La «Beeb» est en effet impliquée dans ce scandale qui secoue le royaume depuis des mois. En mai, son spécialiste du dossier défense, Andrew Gilligan, avait accusé Downing Street d'avoir volontairement gonflé la menace irakienne pour justifier le recours à la force. S'en était suivi un violent conflit entre la radiotélévision publique et le Premier ministre, Tony Blair. L'informateur du journaliste, David Kelly, expert en armes chimiques et biologiques, s'était donné la mort en juillet après avoir été jeté en pâture aux médias par son ministère de tutelle.
Grande écoute. Mercredi, la commission d'enquête sur cette affaire, présidée par Lord Hutton, doit enfin rendre son verdict. La «Beeb» risque de partager le blâme avec le gouvernement. Soucieuse de redorer son image, elle a confié à Panorama, sa prestigieuse émission de reportages, le soin de revenir sur ce dossier brûlant. Les responsables de Panorama ont obtenu que le documentaire dure 90 minutes, deux fois plus que d'habitude, et soit montré à une heure de grande écoute, en milieu de semaine. Pas plus Greg Dyke que Richard Sambrook ou Andrew Gilligan n'ont pu prendre connaissance de son contenu avant la diffusion. Le contrôle éditorial a été confié à deux responsables de la chaîne qui n'avaient pas été mis en cause dans l'affaire Kelly.

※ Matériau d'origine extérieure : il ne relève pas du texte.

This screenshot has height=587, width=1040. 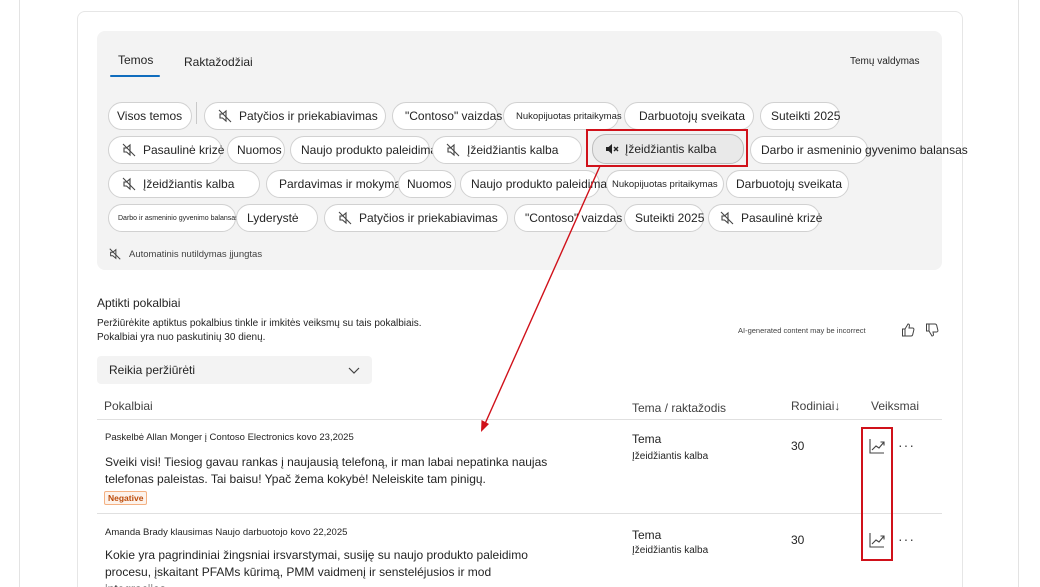 What do you see at coordinates (896, 406) in the screenshot?
I see `column-header-actions: Veiksmai` at bounding box center [896, 406].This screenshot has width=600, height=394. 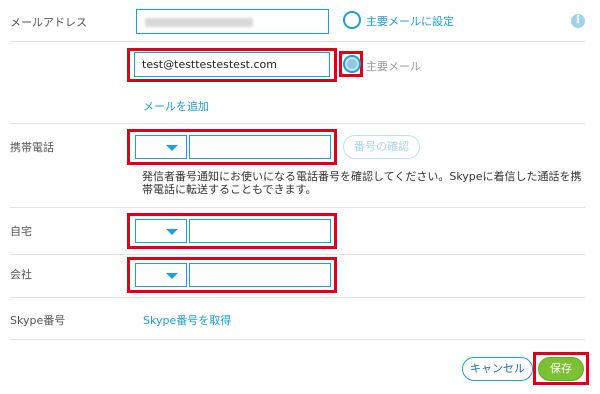 I want to click on cancel-button: キャンセル, so click(x=498, y=369).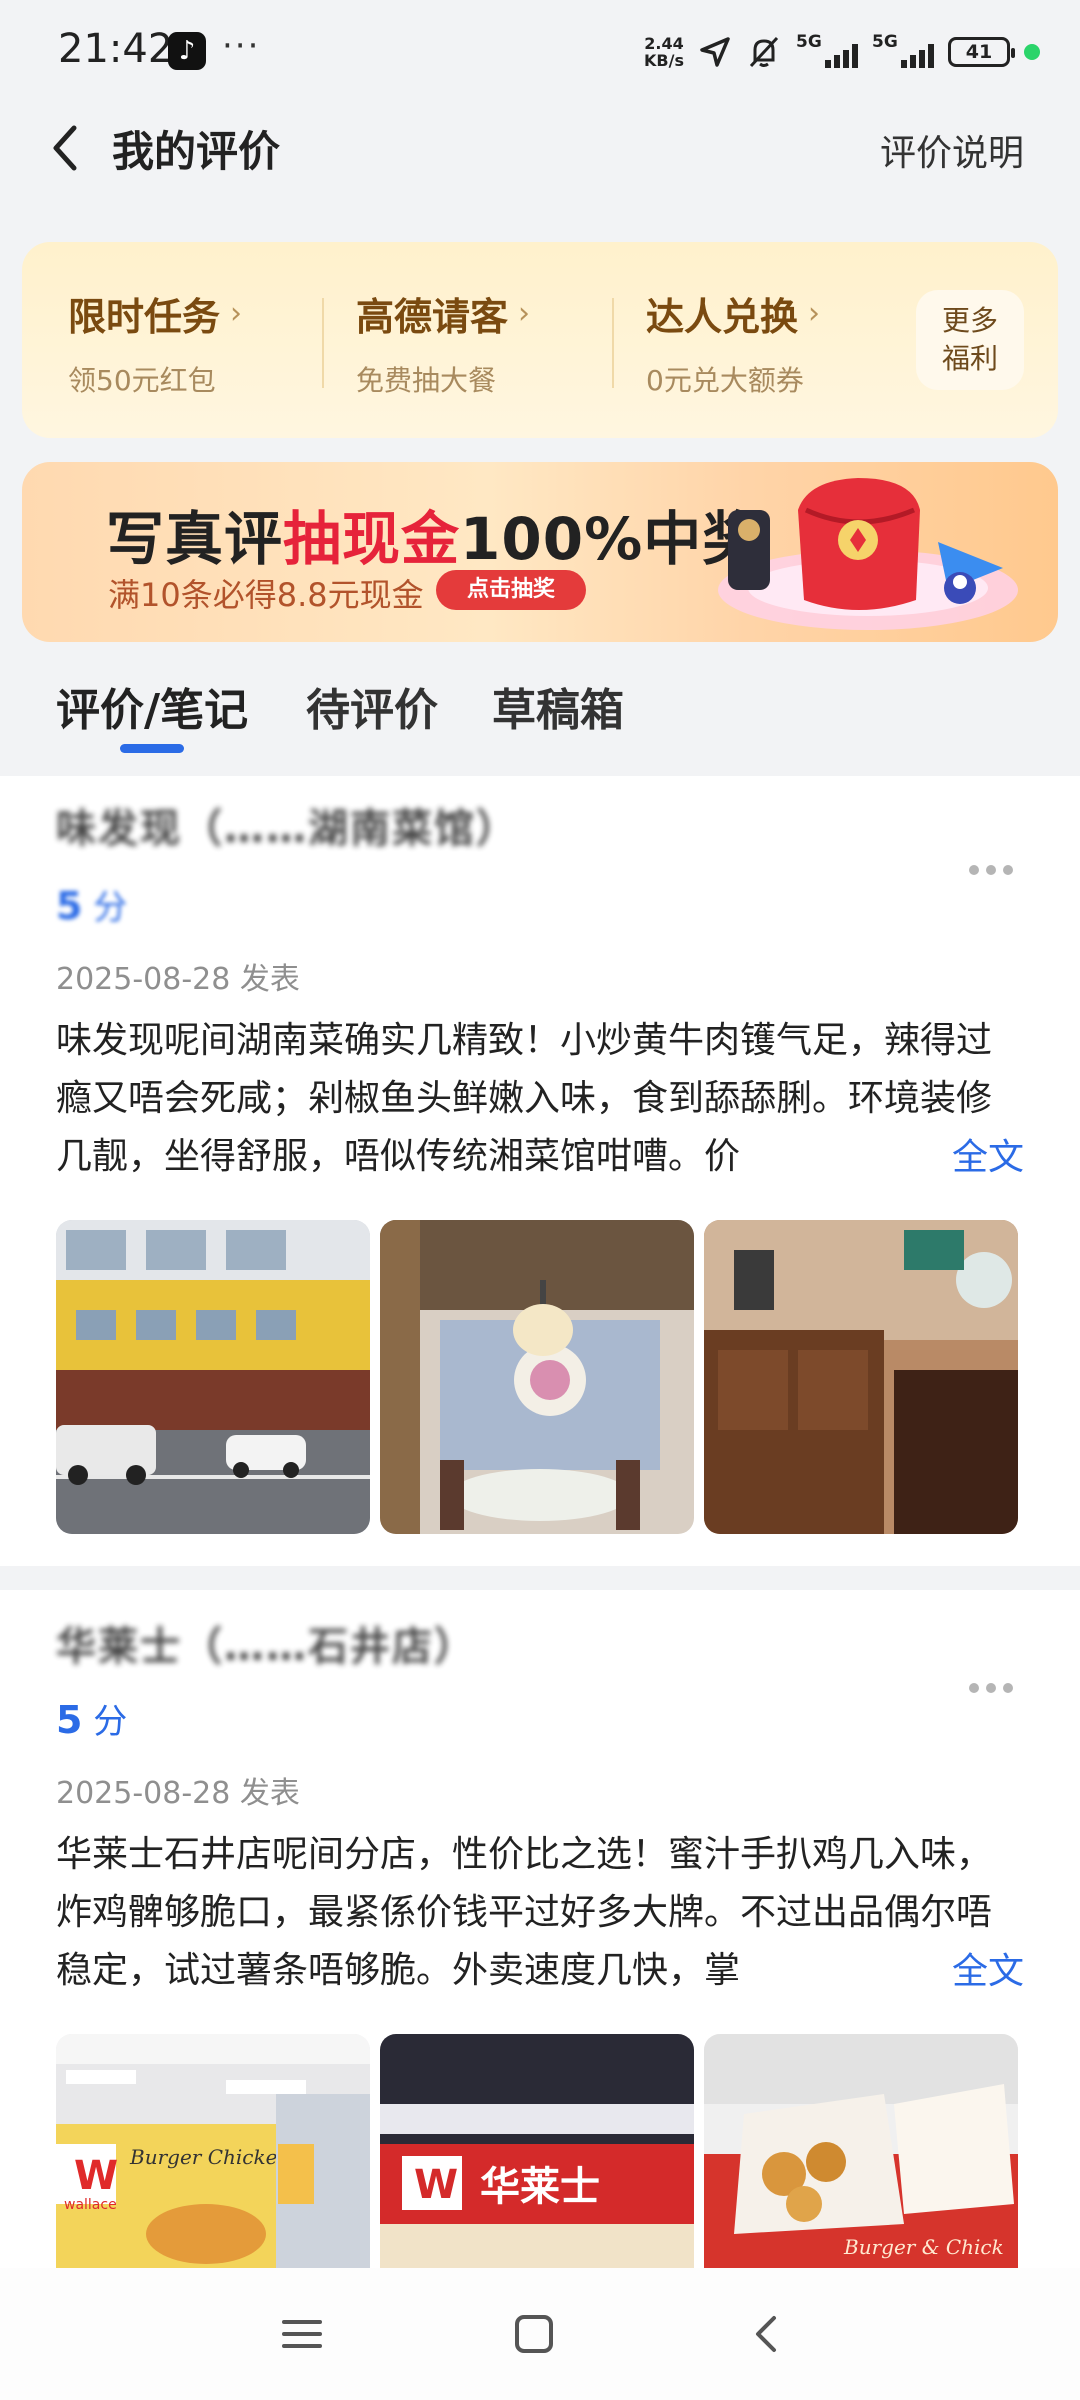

L'auteur de l'enquête de Panorama, John Ware, journaliste réputé, pointe une série de dysfonctionnements à l'intérieur de la BBC. Lors du conflit avec Tony Blair, les dirigeants de la chaîne «ont fait un pari risqué sur un terrain mouvant», estime-t-il. Ware reproche à Richard Sambrook de ne pas avoir demandé à Andrew Gilligan les notes de son entretien avec Kelly. Il l'avait pourtant, par le passé, «réprimandé sévèrement» pour ses abus de langage. «Du bon journalisme d'investigation gâché par une présentation imparfaite», avait écrit dans un mémo le patron d'Andrew Gilligan, Kevin Marsh, rédacteur en chef du programme Today, à propos de son reportage explosif. Panorama s'étonne également de l'absence d'enquête interne lorsque la polémique a éclaté avec Alastair Campbell, le directeur de la communication de Blair.
Interview. En revanche, John Ware vient à l'appui d'Andrew Gilligan sur un point clé de son reportage. Le documentaire contient une interview exclusive de Kelly réalisée par Panorama en octobre 2002, soit un mois après la publication du dossier de Downing Street sur l'arsenal irakien. Dans cet entretien jamais diffusé jusque-là, le microbiologiste doute de la capacité de Saddam Hussein à lancer ses armes de mort «en 45 minutes» comme l'affirmait Blair. Le déploiement d'un pareil arsenal, explique-t-il, nécessitera des «jours ou des semaines».